In this case, based on the TN mode, a pixel located in the odd horizontal line and having a small amount of charge charges is located in the even horizontal line, so that it is relatively brighter than a pixel having a large charge amount, and thus the luminance between the odd horizontal line and the even horizontal line is increased. Differences were generated, thereby causing a 2-Line Dim phenomenon.

Accordingly, in the present invention, the above imbalance of the charging charge amount between the pixels positioned in the odd horizontal line and the even horizontal line is solved by using the gate masking signal, which will be described in detail below.

In the first exemplary embodiment of the present invention, the gate masking signals having different pulse widths are used to adjust the on periods of the gate signals for the horizontal line without the polarity change of the pixel signal and the horizontal line with the polarity change.

To this end, the timing signal generator 61B outputs original gate signals for the odd horizontal lines and the even horizontal lines.
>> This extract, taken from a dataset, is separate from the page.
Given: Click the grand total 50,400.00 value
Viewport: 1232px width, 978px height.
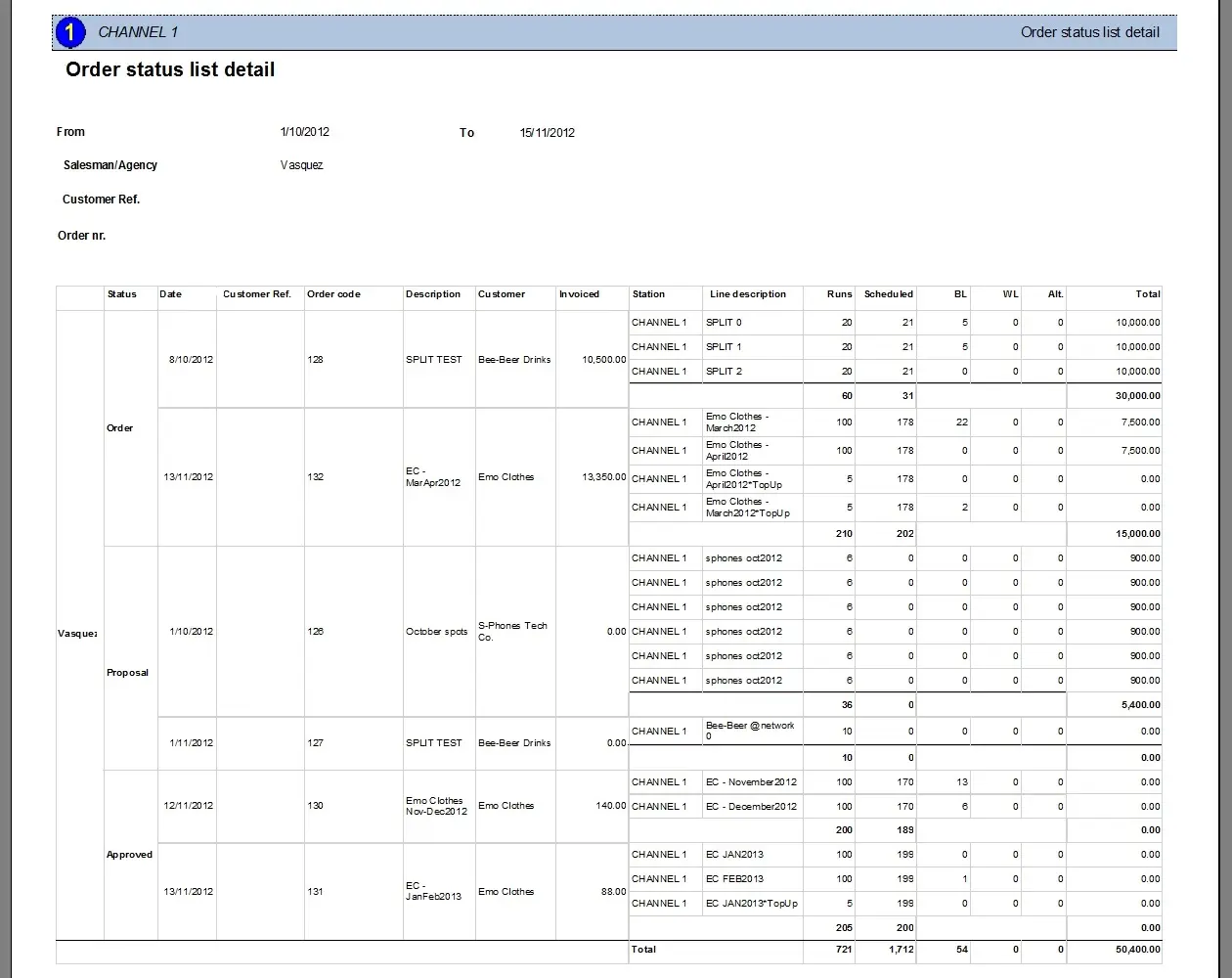Looking at the screenshot, I should point(1135,950).
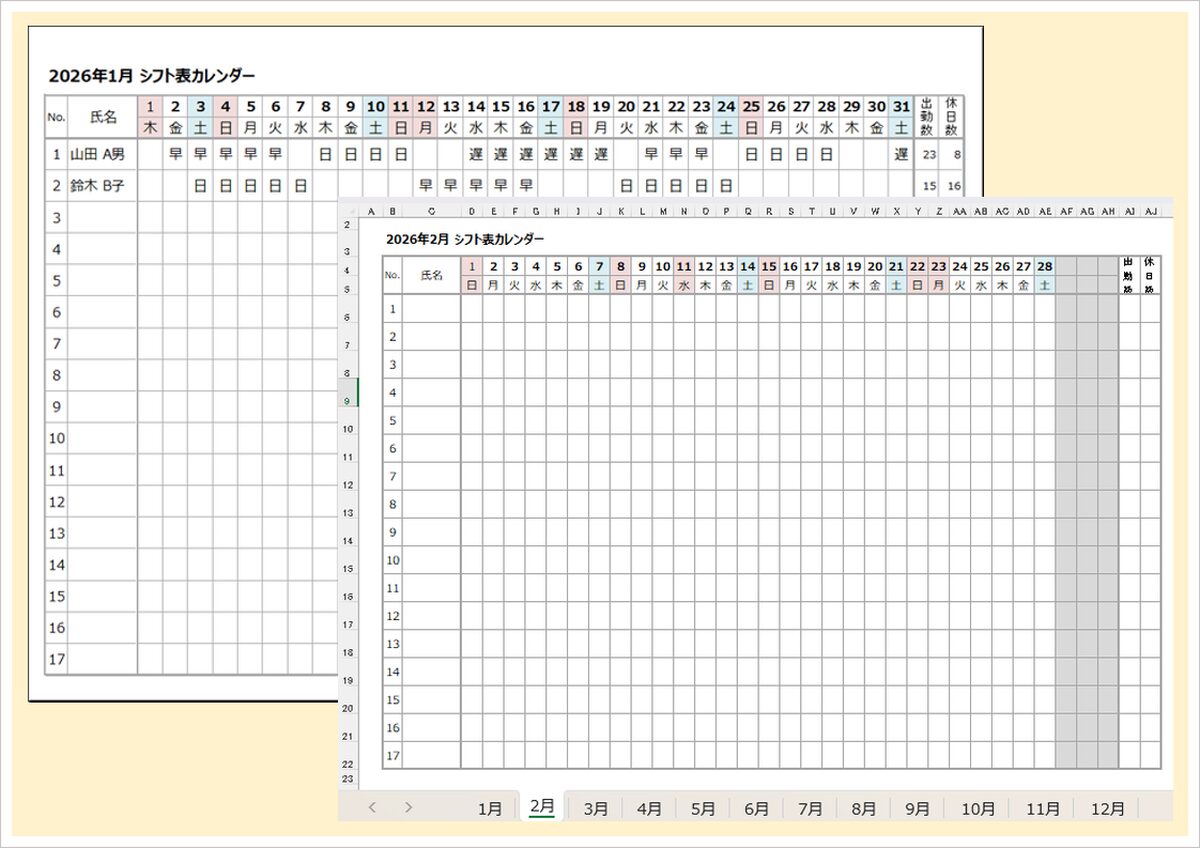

The timing signal generator 61B outputs the width of the gate masking signal of the gate signal of the odd horizontal line shorter than the width of the gate masking signal of the gate signal of the even horizontal line.

Here, the odd horizontal line means a horizontal line (n-1 horizontal line, n + 1 horizontal line, n + 3 horizontal line…) in which the polarity of the pixel signal is changed from positive polarity to negative polarity or vice versa, and the even horizontal line Means a horizontal line (n horizontal line, n + 2 horizontal line, n + 4 horizontal line) in which the polarity of the pixel signal is maintained from positive polarity to positive polarity or from negative polarity to negative polarity.

The gate masking signal selector 61C selects and outputs a gate masking signal for the on period of the gate signal of the odd and even horizontal lines at a corresponding time point.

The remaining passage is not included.